Kâbe’de benim evim dahil 5 metreyi aşanlar tez yıkıla!
.
Kâbe çevresindeki yüksek binalar büyük eleştiri alıyor. II. Selim ise 1574 tarihli fermanında kendi evi dahil 5 metreye geçen her evin yıkılmasını emrediyor.
Osmanlı Arşivleri’nde, son dönemlerde özellikle İslam dünyası tarafından sıkça eleştirilen Kâbe çevresindeki yüksek binalarla ilgili bir fermana rastlandı. Sultan II. Selim tarafından dönemin Harem Şeyhi Kadı Hüseyin’e 30 Eylül 1574’te gönderilen fermanla Kâbe’nin çevresindeki ortalama 5 metreden yüksek binalar ile bitişiğindeki evlerin yıkılması emredildi.

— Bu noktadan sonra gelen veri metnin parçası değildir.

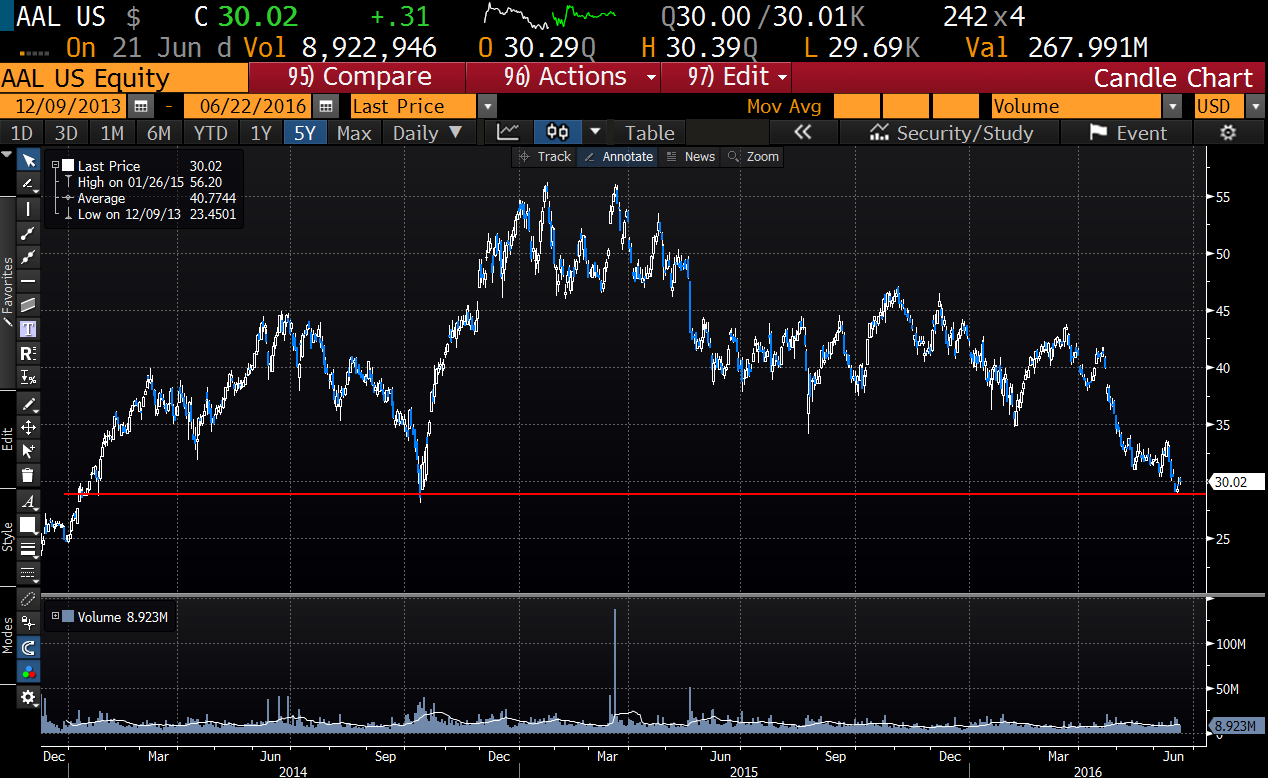Select the 1Y time range tab
1268x778 pixels.
pyautogui.click(x=260, y=133)
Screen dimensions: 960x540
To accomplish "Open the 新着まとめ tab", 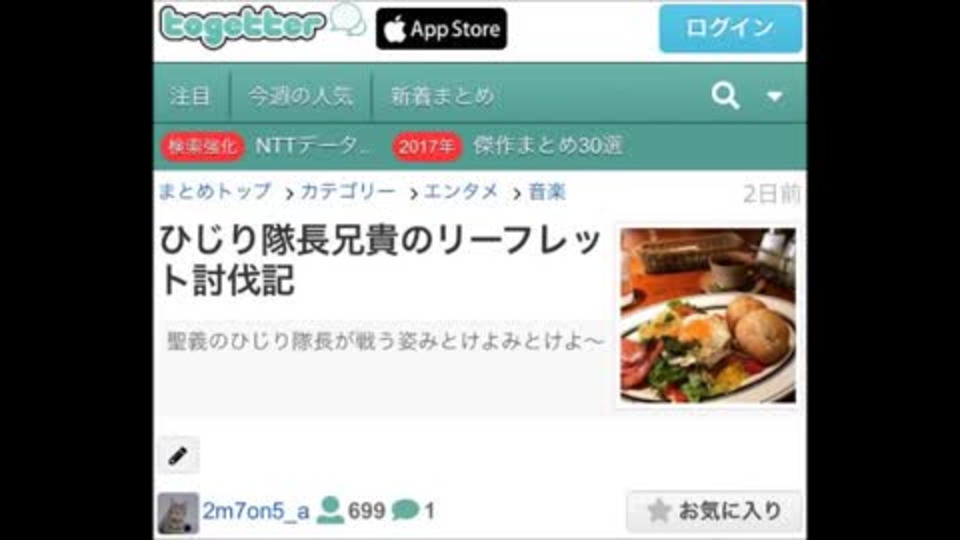I will tap(442, 96).
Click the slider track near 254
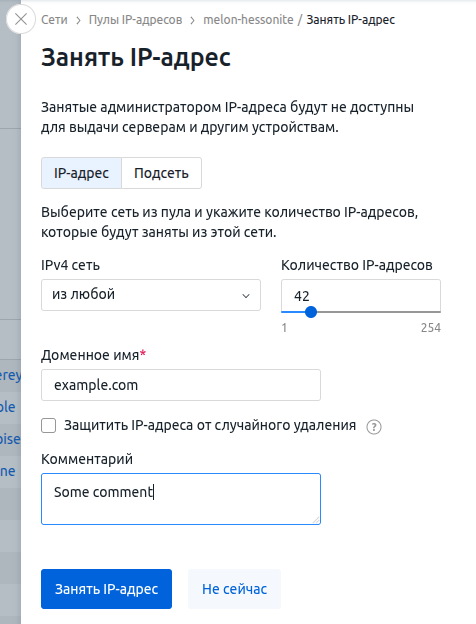The height and width of the screenshot is (624, 476). point(436,312)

Yedikıta Tarih ve Kültür Dergisi’nin son sayısında makalesi yer alan tarihçi-yazar Selman Soydemir Osmanlı Arşivleri’nden çıkan belgenin, özellikle Mekke ve Medine söz konusu olduğunda Osmanlı padişahlarının ne kadar hassas davrandığını gösterdiğini söyledi. Yavuz Sultan Selim’in 1517’de Mısır’ı fethiyle Mekke ve Medine hizmetlerinin Osmanlıların uhdesine geçtiğini anlatan Soydemir, Hicaz’ın yönetimini Memluklulardan devraldıktan sonra İslam dünyasının tek lideri olan Osmanlı Devleti’nin, artık hac hizmetlerini de üstlendiğini, II. Selim’in kendisini “Hadimü’l-Haremeyn” yani “mukaddes toprakların hizmetçisi” olarak gördüğünü aktardı.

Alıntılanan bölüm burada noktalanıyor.